Antes de “p” ou “b”, só se usa “m”. Foi exatamente com essa regra que nasceu, em mim, a paixão por regras ortográficas. Dizem os analistas que paixão é sentimento passageiro, assim como a felicidade. No entanto, duvido. Se vivo estou, devo à Língua.

O mundo estava em 1988, quando a professora (também chamada de tia) Leonora surgia com seu penteado milimétrico, camisa estampada, ombreiras que acentuavam as formas, dezenas de pulseiras que faziam alegres sons e uma caixa de giz artesanal. Dizia com todas as letras: “Meninos, antes de ‘p’ ou ‘b’, vem ‘m’! Essa é a regra mais importante do ano!”

Nos ditados, a regrinha facilitava muito. Bastava recorrer à mente e ao coração (já que lembranças envolvem muito do sentimental) para que viesse o vocábulo adequado à língua-padrão.
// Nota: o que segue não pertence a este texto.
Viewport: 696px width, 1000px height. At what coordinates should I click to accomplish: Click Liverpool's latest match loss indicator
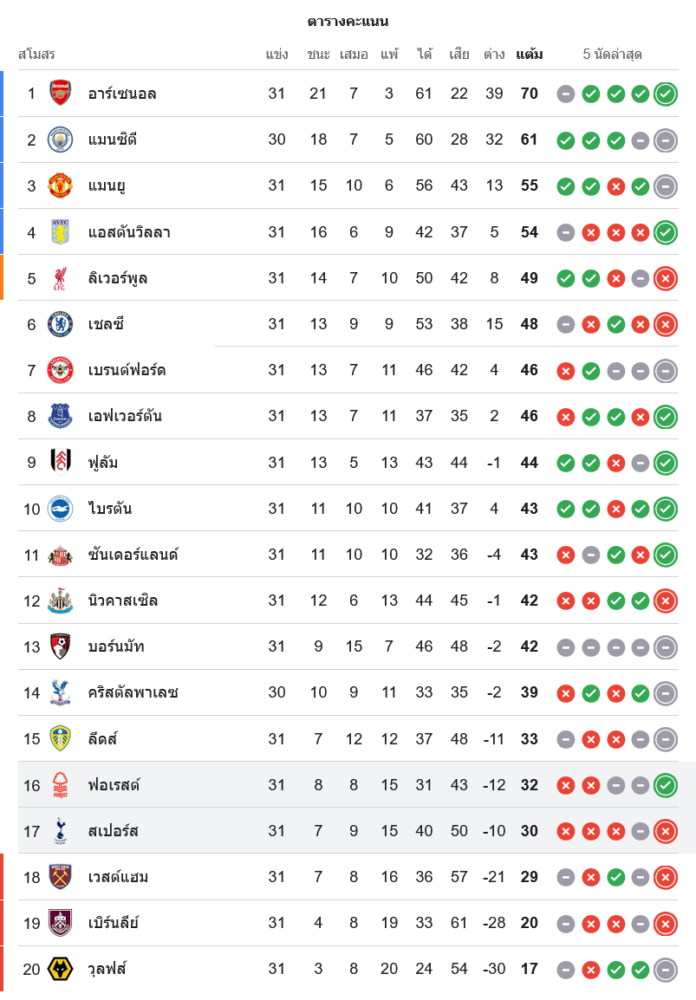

Houve ainda o tempo da belíssima professora Elaine: cedilha não ocorre antes de “e” ou “i”, porque a “Ceci” não usa brincos. Meu Deus! Como essa regra reflete a paixão, pela Ortografia, nada passageira em mim.

Elaine, além de excelente didática, tinha uma letra da qual a Geometria sente inveja até hoje: linda, poética, harmoniosa. Não bastasse isso, essa querida professora cuidava para que o pó do giz não viesse aos seus alunos; por isso, sempre andava com um pano úmido, a fim de repelir a excessiva sujeira.

Com a tão temida Bete, pensei que fosse trair o meu amor gramatical, mas não passou de um susto. Professora Bete fazia questão de repetir: “A com acento grave tem relação direta com ‘para a’!” Por isso, mentalmente ainda uso tais conselhos para agradecer à minha paixão: declaração enviada à (para a) Língua.

Tempo bom! Tempo do achocolatado em caixinha, com o canudinho e aqueles barulhos saudosistas da sucção. Tempo dos cadernos coloridos, da caneta quadricolor, do uniforme que misturava azul e branco, da disciplina, dos livros do Sargentim, dos ditados que hoje são sacrificados pela vertente moderna dos Linguistas. Tempo de Leonora, Elaine e Bete. Tempo de P, de B, de Cedilha, de Grave, de Amor.